*EXCERPTED PASSAGE*
....

Somebody said to me this morning, “How are you doing?” And my typical answer to that is that I’m doing fairly well. I don’t have any problems that money can’t solve. Usually gets a little chuckle, but when you stop and you think about it, that’s actually a very good place to me in life to only have problems that money can’t solve or to have not have any problems that money can’t solve. Because there are excruciating problems that people are going through. Everybody in this room has some kind of suffering that you’re going through, and I’m not talking about an inconvenience like me having a leak in the roof of our travel trailer and taking it over and it has to stay three weeks to get fixed. That’s the inconvenience of affluence. That’s not suffering.
I read a story once about a man who went deer hunting with his 18 year old son. Mistook his son for a deer, accidentally shot him, killed his 18 year old, and then turned the same gun on himself and committed suicide. One of my fraternity brothers in college, when he was a teenager not far from where we’re sitting here today, was driving too fast on a dirt road, swerved to miss an oncoming car, ran into a tree and has now spent the rest of his life in a wheelchair. He and I became believers about the same time. He was convinced, absolutely convinced, he believed that God was going to heal him. God never healed him. He’s still in a wheelchair.
This morning I took another migraine pill. So I have been wrestling with migraine headaches since the age of 18. I’ve had my fair share of sufferings, as have you had your fair share of sufferings. So today, what we want to do is we want to tackle this topic, answers to your questions about suffering, and first off, I want us to look at the questions raised by suffering.
THE QUESTIONS RAISED BY SUFFERING
You know them. First of all, why is there suffering at all? And then because we know that there is suffering, the classic questions: Does God know what’s going on? Because if he doesn’t know, then he’s not omniscient. Does he know? Does he care? Because if he doesn’t care, then where is this idea that God is good, benevolent and loving? Does he know? Does he care? And then can he do anything about it? Does he have the power? The Bible reports that God is omnipotent. Does he have the power to do something about all of this suffering? And then if he does know and he does care and he can do something about it, why isn’t he? Why isn’t he?
So these are some of the core questions that we have about suffering. Now I want us to take a look at this text, and we’ll get into these questions. I mean, the idea here is that I’m hoping you’ll have a fairly decent idea of the answers to these questions or other questions that you might have about suffering by the time we’re done with this relatively short message.
The reason I’m wanting us to focus on suffering here this week is in the last message, whether you’re here or not, we were talking about making decisions that reflect God’s will. We looked at the story of Jesus in the Garden of Gethsemane where he was suffering. And he said, “Father, if you’re willing, please take away this cup of my suffering. Yet not what I will but you will.” So the Big Idea was: A disciple asks what does the master need, not what do I want.

....

*RECORDED INFORMATION*
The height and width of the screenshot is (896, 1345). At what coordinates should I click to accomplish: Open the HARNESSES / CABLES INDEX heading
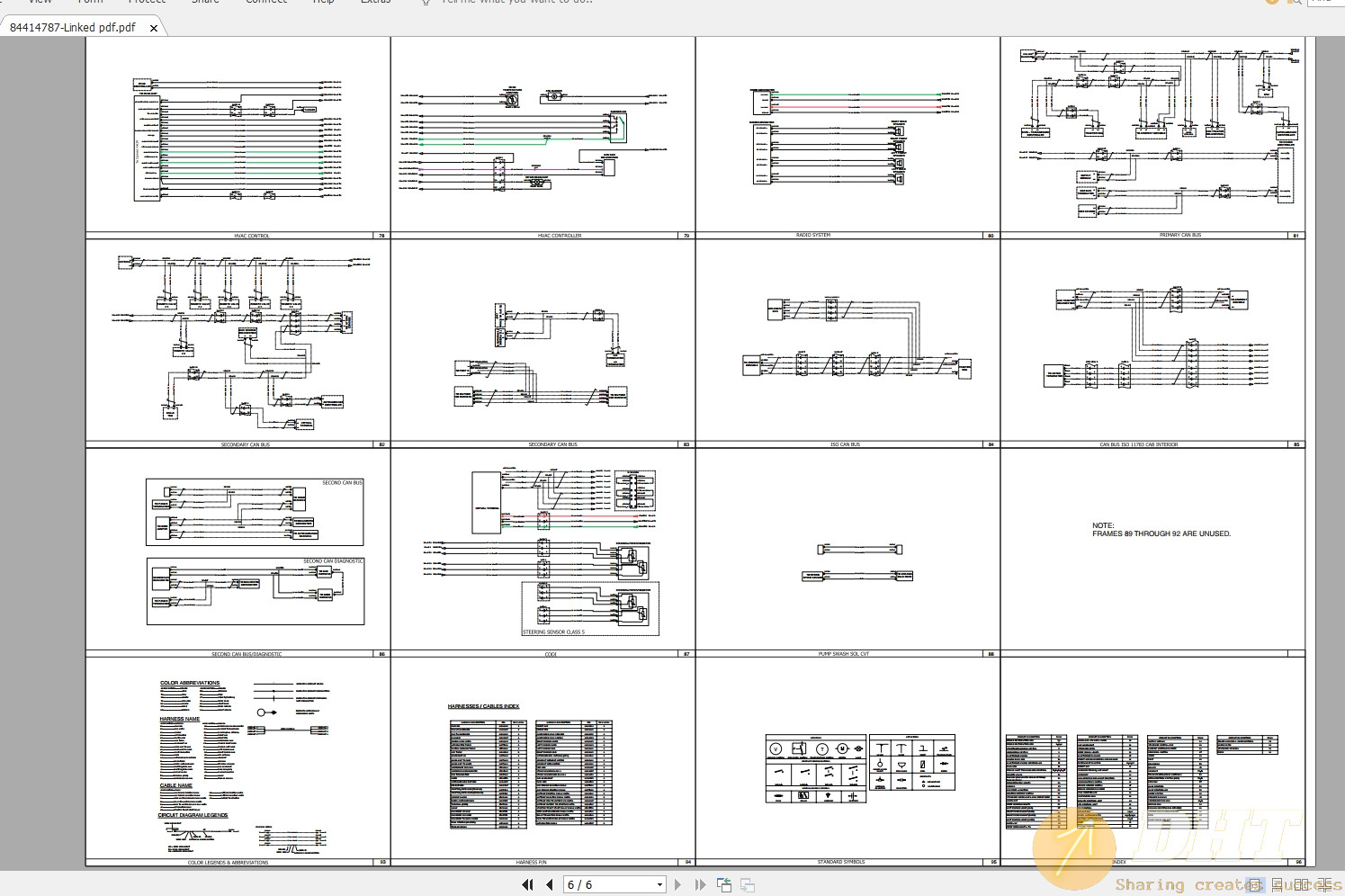pos(483,706)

....

*WHAT IS BEING ASKED*
Could you continue the sermon on suffering from where it stops? These lines were taken from a separate source.

*EXPECTED ANSWER*
So I want to go to where we need to be on this what does the master need and how do we execute that, but it just seemed like we needed a pause here and talk about the reason that this came up at all, the problem of suffering.
So at John 16:33, this is the last, let’s just call it the last formal teaching of Jesus. This is in the upper room after dinner I suppose. John 14, 15, 16. Right before the prayer that he prays over them, before they go out into the night. Then in verse 33, “I have told you these things.” All the things that are his core teachings that Jesus has been communicating to his disciples. He’s wrapping it up now, and he says, “I have told you these things so that in me you may be happy, healthy, and wealthy.” I mean, there are people, there are these false gospels out there. There are many false gospels out there. But there is a false gospel. Honestly, I don’t know how anybody can read the Bible and come up with this false gospel, but there is a gospel that is deep entrenched all around the world that says that Jesus has taught his disciples all these things to be happy, healthy, and wealthy. That that’s the reason for becoming a Christian. I actually heard that. I actually heard that, and it was attractive. It was attractive.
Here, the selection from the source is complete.